But it has become a situation where I am sort of am ambassador of the dobro, explaining what the dobro is and where it came from. I’ve done that a million times, but I don’t mind, because life should be educational, and if somebody hears a dobro they should know what it looks and like where it came from. You hear it every day, but lot of people just don’t know what they are, and so when you explain it to them they go, “Oh yeah, my uncle had one of them.”

You have a great humility toward the instrument, in a way, as something that channels a long music history and a very deep sound. We’re all blessed to play any kind of instrument and be a conduit of that instrument. To take things that are floating around in your head and pour them through this instrument, and if they come out pleasant the way they were intended…When that happens, when everything has worked out the way it was supposed to, that’s a good thing. I’ve been really lucky with that. Yeah, I’m totally happy with everything that’s happened with the dobro. If I played a different instrument, I’d be a number. It’s just such a different, unique instrument that comes from a very art deco period in the U.S. and the design reflects that. The beautiful sound that it makes and all the different emotions that you can get out of that instrument … It was a lucky choice, it was a good choice for me. There’s a lot inside there that I couldn’t express with words that I can do with that guitar. I hope that the transfer does happen, that people know what I’m talking about with my instrument.

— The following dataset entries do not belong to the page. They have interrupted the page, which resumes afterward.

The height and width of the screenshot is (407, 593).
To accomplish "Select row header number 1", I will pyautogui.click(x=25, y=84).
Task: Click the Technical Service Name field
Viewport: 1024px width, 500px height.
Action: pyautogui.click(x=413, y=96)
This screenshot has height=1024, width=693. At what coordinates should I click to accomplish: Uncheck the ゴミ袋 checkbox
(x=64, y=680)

How do you balance more traditional roots music with more individualized improvisational music? Well I think they’re all related, first of all. All musics are related. What I try to do is follow the singer if I’m in that situation and try to sometimes really point out what they’re singing with accents, to accent the subject matter, accent certain words. There are different things I can do to spy into something or play a substitution chord against what they are saying that can kind of evoke more of a mystery; to take it deeper, take the meaning of words even deeper in the subconscious by the note choice you make. There’s a science to it. I’ve just been doing it for so long and blessed with all the great singers that I’ve been able to play against and sing with sometimes. It’s the closest thing to actually being a singer that I could think that I could be. Sometimes better, because I don’t have to use words or remember what lyrics are coming I can just concentrate on the ones right in front of me. It’s really better for me that I have discovered this instrument than if I had stayed a singer like I was when I was a little kid. When I started playing dobro, I stopped singing, this took over that part of my brain I suppose where I was formulating opinions about what was happening at that moment. That’s the science part.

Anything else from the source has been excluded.